Saturday, January 12, 2008

MTG - end of an era



I use to play MTG when it was BIG. It peaked just around the time the Ice Age expansion came out. MTG was the only card game out there, there was nothing like it, everyone I knew who collected comics or was into D&D also played. I collected until Urza's Saga came out, and the addition of yet more stupid annoying rules made me quit collecting and playing altogether. I should have sold my cards then. But I was hoping that either they would make a comeback, or I'd be able to play again w/ some regularity. So I kept them.

Not that I played a single game of magic in the last 10 years, but I've kept them close to my heart. Hoping some day that I could find people to play with, people who were not impatient impolite teens with $400 decks that had all the time in the world to study the new rules that come out every 3 months, and no time for old codgers like me who just wanted to play open, unlimited, for fun. I tried a few comic stores that had an extra room for Magic The Gathering back in the 90's, and had no luck finding the right vibe.

Today I sold them to a college student who supplements his income by reselling them. He paid cash, and I am now out 1 entire box of magic cards. A file box full that I didn't have to part out card by card, look up, research, package, and sell individually. Sure I could have gotten 5x what he paid, but it's out, gone, and it won't be looking at me with big 'MTG' in red ink every time I walk by the bookshelf. It won't taunt me any more with potential playability. I have too many other projects and art and things to do.

I dreamt about the cards all last night, of selling them or of keeping and selling them myself. That I'd make so much more if I focused on just selling them, time I don't have, and when I woke I knew that I was getting time back by getting rid of them. If I really wanted to put in the effort to sell them, I had a decade to do it, and didn't.

I did spent 2 hours last night taking one last loving look at the cards, remembering favorite decks, long hours playing with friends, the first few excited days of learning what the hell the game was all about with a friend who was equally lost, the days when I would eagerly await the next expansion, of saving for a handful of booster packs.

OK, I did keep 4 cards. I sold over 3000 of them, so it's not like I kept a whole card box. It was an odd 4, nothing rare, just because I loved the cards, not the art (otherwise I would have dug out all the Quinton Hoovers, and it would have been another couple weeks before I got around to posting the ad) and used them a lot.

Now I wish I could hand every box I have to a college student and he'd pay me that much. I'd much prefer the space than the stuff.

Wednesday, January 2, 2008

New Years Day

What did I do new years day? I spent it sleeping in, then putting away boxes of wrapping paper and holiday decorations. Then I played the last and best hours of Mass Effect, until 1:30am. I am not a big console gamer, but I am a sucker for a good choose-your-own-adventure game. That was tremendous fun. The last time I enjoyed a game that much was Planescape: Torment. Funny enough, it was made by the same people. Thank you to the entire studio for making a very entertaining, dramatic, and in depth game.

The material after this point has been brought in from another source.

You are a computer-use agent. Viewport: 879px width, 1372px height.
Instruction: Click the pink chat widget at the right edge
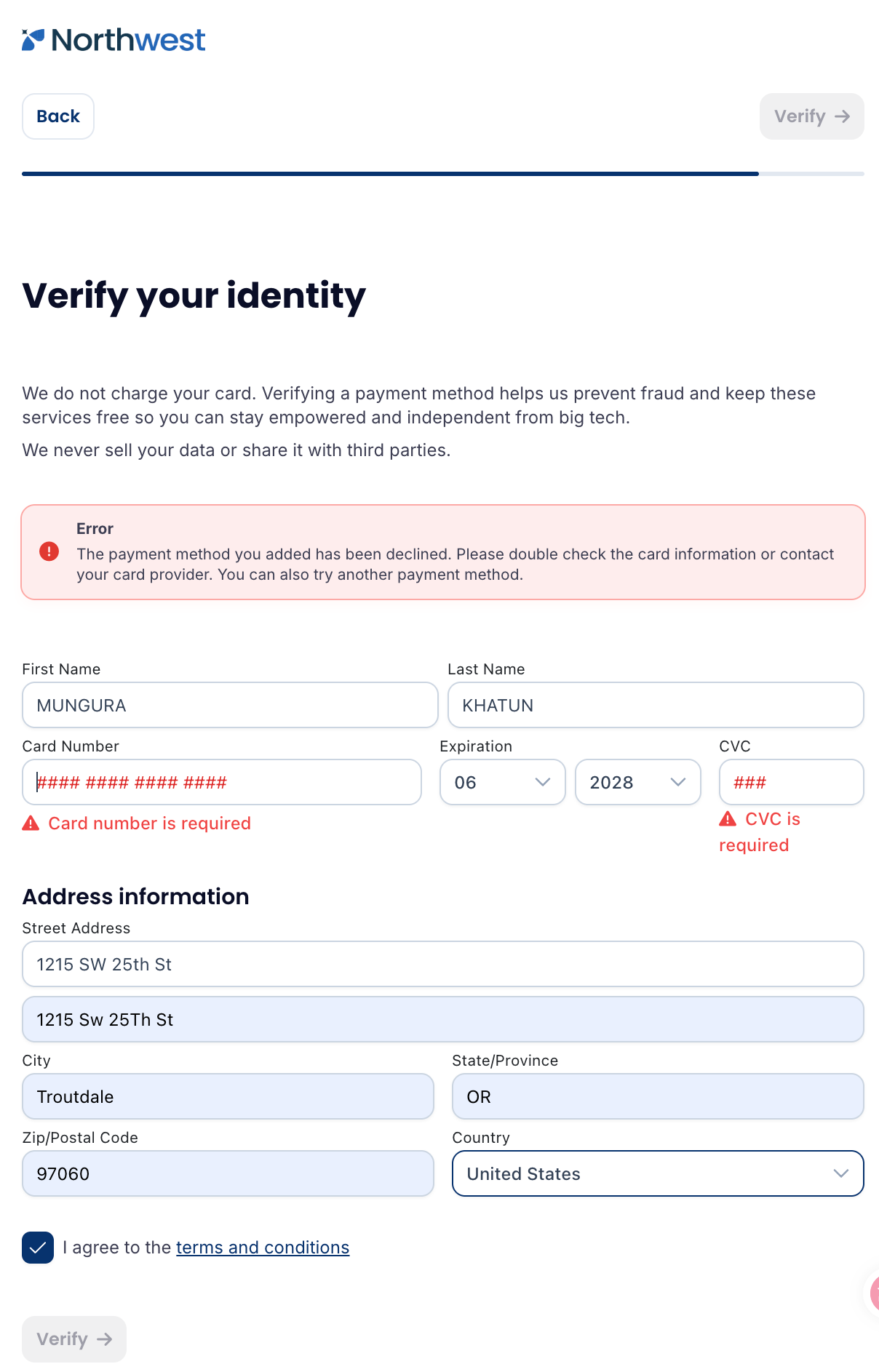[x=874, y=1293]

If only school could be as much fun as video games, I think our kids would be a lot smart and more involved in the learning process. I spent many hours reading the codex and planet informational blurbs in Mass Effect. Besides being entertaining, all of it completely useless for every day life. But like a good book, I could focus on nothing else.

And like Planescape: Torment, it has great replayability, you want to play the full Renegade character, then Paragon, chose different love interests, and different responses. But I'm done with it for a while, I didn't do much else all week and need some time away from the TV.

Now I have to scream through Something Wicked This Way Comes for the bookclub tomorrow.